## CONJUNTO DE TAREAS
1. En el hilo sobre trifásica, ¿de dónde sale el neutro según Scooter?
2. Reproduce del hilo sobre trifásica el pasaje que empieza en las palabras "En Alicante no, ni" y termina tras "en el cámping...".

## DOCUMENTO FUENTE
________

Tengo entendido que en la zona del Levante los apagones son semanales, ¿es así? Solo es mera curiosidad. Otra duda, si el tendido de media tensión son 3 líneas, y el de baja son 4, ¿de dónde saca la que falta, que creo que es el neutro?

Gracias por resolverme estas dudas existenciales sobre trifase.

@Dano, lo que no se debe de hacer, es como dicen, dejar el neutro flotante, o eso creo.


----------



## Dano (Ene 17, 2011)

Josefe17 dijo:


> Tengo entendido que en la zona del Levante los apagones son semanales, ¿es así? Solo es mera curiosidad. Otra duda, si el tendido de media tensión son 3 líneas, y el de baja son 4, ¿de dónde saca la que falta, que creo que es el neutro?
> 
> Gracias por resolverme estas dudas existenciales sobre trifase.



En media la carga es balanceada, entonces no es necesario el neutro.
O también en media, el transformador se conecta el primario en triángulo, ambas razones son válidas.


----------



## Scooter (Ene 17, 2011)

En Alicante no, ni me acuerdo del último.... seguro que ahora se corta por invocarlo.
El neutro sale del centro de la estrella que a su vez es tierra en el CT. Los trafos de distribución suelen ser D-Y para tener mejor reparto de cargas así que no puede haber neutro en el primario. Aunque también hay D-Zz


----------



## Josefe17 (Ene 17, 2011)

Lo decía porque en Oliva tienen grupos electrógenos para ello, y en tres días que estuve en el Pilar en un albergue, arrancó 5 horas. ¡Pobres luces de emergencia! Y otra vez que estuve en verano, arrancaba a diario en el cámping...



			
				Scooter dijo:
			
		

> Los trafos de distribución suelen ser D-Y para tener mejor reparto de cargas así que no puede haber neutro en el primario. Aunque también hay D-Zz



O sea que primario en triángulo y secundario en estrella y del centro el neutro o no hay como dice Dano, pero luego con las D, las Zz y las Y me pierdo


----------



## Scooter (Ene 17, 2011)

________

## LÍNEAS DE DATOS
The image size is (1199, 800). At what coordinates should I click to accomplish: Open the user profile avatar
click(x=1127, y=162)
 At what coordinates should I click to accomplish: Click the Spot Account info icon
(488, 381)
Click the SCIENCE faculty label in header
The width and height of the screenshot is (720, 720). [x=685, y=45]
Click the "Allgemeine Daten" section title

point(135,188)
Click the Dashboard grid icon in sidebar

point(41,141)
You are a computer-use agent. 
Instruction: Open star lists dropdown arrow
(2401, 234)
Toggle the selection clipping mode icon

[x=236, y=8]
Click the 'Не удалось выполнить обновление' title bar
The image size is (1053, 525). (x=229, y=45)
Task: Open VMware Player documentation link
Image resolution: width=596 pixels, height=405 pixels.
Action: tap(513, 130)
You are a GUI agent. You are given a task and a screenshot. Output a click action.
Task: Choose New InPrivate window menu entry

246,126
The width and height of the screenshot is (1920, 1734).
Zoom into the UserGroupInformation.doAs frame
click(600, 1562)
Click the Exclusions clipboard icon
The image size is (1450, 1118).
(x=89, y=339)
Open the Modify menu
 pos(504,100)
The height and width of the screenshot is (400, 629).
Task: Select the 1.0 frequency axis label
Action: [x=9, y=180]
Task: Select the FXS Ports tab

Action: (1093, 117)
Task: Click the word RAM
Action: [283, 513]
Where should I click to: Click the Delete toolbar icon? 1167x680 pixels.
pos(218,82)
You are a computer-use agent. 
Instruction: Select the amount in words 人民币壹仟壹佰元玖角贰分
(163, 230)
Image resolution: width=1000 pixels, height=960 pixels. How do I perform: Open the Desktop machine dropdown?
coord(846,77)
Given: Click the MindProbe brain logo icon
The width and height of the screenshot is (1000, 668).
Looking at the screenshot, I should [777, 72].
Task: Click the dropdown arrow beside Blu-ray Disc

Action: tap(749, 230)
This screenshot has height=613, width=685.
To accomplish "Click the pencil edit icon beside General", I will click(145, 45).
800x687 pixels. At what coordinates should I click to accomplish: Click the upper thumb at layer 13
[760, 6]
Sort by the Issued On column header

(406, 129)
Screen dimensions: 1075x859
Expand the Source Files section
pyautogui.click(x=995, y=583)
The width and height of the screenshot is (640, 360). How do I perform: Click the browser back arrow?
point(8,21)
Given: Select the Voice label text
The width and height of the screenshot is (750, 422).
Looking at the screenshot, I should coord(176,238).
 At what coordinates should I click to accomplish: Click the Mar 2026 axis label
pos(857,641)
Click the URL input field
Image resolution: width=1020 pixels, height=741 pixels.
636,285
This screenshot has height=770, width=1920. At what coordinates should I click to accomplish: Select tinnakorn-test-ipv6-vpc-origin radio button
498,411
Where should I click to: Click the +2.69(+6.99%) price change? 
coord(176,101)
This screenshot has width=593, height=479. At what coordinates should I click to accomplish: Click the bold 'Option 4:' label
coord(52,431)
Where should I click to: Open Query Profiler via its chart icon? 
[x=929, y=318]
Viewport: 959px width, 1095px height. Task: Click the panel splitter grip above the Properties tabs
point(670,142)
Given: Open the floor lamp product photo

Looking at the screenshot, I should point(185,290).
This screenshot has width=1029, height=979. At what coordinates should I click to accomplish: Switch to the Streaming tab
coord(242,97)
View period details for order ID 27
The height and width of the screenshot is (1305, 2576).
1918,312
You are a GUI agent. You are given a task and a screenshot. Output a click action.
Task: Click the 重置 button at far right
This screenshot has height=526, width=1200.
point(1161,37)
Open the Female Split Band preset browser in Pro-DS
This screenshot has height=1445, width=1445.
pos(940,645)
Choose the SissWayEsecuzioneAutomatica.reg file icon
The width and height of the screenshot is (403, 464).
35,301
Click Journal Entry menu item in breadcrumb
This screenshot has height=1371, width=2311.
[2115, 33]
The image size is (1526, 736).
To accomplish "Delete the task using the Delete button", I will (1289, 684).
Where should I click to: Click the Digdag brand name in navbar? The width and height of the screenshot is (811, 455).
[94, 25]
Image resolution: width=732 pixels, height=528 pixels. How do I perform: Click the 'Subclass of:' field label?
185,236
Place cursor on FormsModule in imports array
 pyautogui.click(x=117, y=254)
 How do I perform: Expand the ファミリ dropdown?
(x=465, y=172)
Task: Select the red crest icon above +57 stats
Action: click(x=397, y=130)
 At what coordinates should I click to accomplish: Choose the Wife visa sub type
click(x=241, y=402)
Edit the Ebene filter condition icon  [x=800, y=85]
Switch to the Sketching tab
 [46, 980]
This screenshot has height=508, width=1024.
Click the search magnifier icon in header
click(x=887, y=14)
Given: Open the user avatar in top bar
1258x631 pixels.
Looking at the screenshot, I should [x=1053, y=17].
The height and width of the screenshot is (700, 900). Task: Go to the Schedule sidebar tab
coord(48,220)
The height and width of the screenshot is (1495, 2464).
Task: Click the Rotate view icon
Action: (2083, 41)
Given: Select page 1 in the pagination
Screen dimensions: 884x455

________

## RESPUESTAS DEL EJERCICIO
1. Sale del centro de la estrella, que a su vez es tierra en el CT.

2.
En Alicante no, ni me acuerdo del último.... seguro que ahora se corta por invocarlo.
El neutro sale del centro de la estrella que a su vez es tierra en el CT. Los trafos de distribución suelen ser D-Y para tener mejor reparto de cargas así que no puede haber neutro en el primario. Aunque también hay D-Zz


----------



## Josefe17 (Ene 17, 2011)

Lo decía porque en Oliva tienen grupos electrógenos para ello, y en tres días que estuve en el Pilar en un albergue, arrancó 5 horas. ¡Pobres luces de emergencia! Y otra vez que estuve en verano, arrancaba a diario en el cámping...